Dans une déclaration à Africa Presse, l’élu a qualifié la colonisation de « système fondé sur la répression, la spoliation des terres et l’effacement de l’identité ». Il a explicitement appuyé la position du Front des forces socialistes (FFS), un parti historique de l’opposition, qui milite pour que toute normalisation des rapports franco-algériens passe par une reconnaissance explicite de ces actes en tant que crimes. « Les formules de regret ou les approches partielles de la mémoire ne sont plus acceptables », a-t-il insisté, balayant les gestes symboliques jugés trop timides de Paris.
Cette prise de parole s’inscrit dans un contexte de crispation diplomatique durable entre les deux rives de la Méditerranée.
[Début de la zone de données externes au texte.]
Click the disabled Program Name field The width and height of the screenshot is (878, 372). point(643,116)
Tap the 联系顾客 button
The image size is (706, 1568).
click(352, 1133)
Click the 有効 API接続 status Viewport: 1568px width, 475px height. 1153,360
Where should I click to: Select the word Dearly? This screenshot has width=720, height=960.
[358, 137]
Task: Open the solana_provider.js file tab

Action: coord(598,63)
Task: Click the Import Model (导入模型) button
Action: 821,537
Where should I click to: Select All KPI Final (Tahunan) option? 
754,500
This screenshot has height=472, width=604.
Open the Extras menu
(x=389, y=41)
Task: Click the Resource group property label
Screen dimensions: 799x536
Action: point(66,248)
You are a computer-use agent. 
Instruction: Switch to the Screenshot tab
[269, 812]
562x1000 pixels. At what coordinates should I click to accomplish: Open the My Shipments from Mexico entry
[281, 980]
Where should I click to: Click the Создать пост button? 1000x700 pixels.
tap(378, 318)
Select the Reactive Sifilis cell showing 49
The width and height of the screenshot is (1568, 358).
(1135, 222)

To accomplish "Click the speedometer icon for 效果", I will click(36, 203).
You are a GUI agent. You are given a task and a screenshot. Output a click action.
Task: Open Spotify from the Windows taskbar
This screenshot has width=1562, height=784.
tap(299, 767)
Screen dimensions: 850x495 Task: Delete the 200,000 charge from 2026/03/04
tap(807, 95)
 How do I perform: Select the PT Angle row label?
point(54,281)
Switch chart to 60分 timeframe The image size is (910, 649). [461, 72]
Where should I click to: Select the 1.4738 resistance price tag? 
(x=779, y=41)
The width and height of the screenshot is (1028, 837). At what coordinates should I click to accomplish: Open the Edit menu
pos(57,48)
Les dossiers sensibles s’accumulent, du soutien controversé au plan d’autonomie du Sahara occidental au resserrement des liens français avec le Maroc, en passant par les difficultés d’obtention de visas pour les ressortissants algériens. La question mémorielle, loin d’être un simple débat d’historiens, est devenue un marqueur politique central pour Alger, qui estime que la France n’a pas soldé les comptes de ses 132 années de présence.
Le projet de loi mémoriel évoqué par le sénateur dépasse le simple cadre algérien. Mehenni Haddadou lui donne une « portée continentale », affirmant que les peuples africains sont en droit de réclamer la criminalisation de cette période historique. Cette approche pourrait faire écho dans d’autres nations du Sahel ou d’Afrique de l’Ouest, où les discours sur la souveraineté et la rupture avec les anciennes puissances coloniales gagnent du terrain. Elle ouvre également la voie à des demandes plus concrètes, comme la restitution des archives et des biens culturels spoliés.
Derrière la fermeté du discours se dessine une stratégie algérienne visant à redéfinir les termes du partenariat avec la France. En liant explicitement l’avenir des relations bilatérales à la reconnaissance des « crimes coloniaux », Alger cherche à placer le débat sur un terrain juridique et moral, et non plus seulement économique ou sécuritaire. Reste à savoir si cette pression aboutira à des avancées concrètes, comme l’ouverture d’archives classifiées ou l’amorce de discussions sur les réparations, ou si elle cristallisera un peu plus les positions dans l’impasse.